Distributed Randomized Control for Demand Dispatch
Ana Bu\v{s}i\'c, Sean Meyn

TL;DR
This paper introduces two novel randomized control design techniques for demand dispatch in power grids, focusing on local load intelligence and system passivity, with theoretical and numerical validation.
Contribution
It presents the Individual Perspective Design and System Perspective Design methods, both based on solving a single ODE, advancing control strategies for demand dispatch.
Findings
Both methods are computationally efficient.
Numerical results validate theoretical models.

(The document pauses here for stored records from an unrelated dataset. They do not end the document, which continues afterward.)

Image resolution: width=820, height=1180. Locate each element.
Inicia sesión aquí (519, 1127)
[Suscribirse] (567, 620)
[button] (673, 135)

Enhanced control of demand response in power systems.
Abstract
The paper concerns design of control systems for Demand Dispatch to obtain ancillary services to the power grid by harnessing inherent flexibility in many loads. The role of "local intelligence" at the load has been advocated in prior work, randomized local controllers that manifest this intelligence are convenient for loads with a finite number of states. The present work introduces two new design techniques for these randomized controllers: (i) The Individual Perspective Design (IPD) is based on the solution to a one-dimensional family of Markov Decision Processes, whose objective function is formulated from the point of view of a single load. The family of dynamic programming equation appears complex, but it is shown that it is obtained through the solution of a single ordinary differential equation. (ii) The System Perspective Design (SPD) is motivated by a single objective of…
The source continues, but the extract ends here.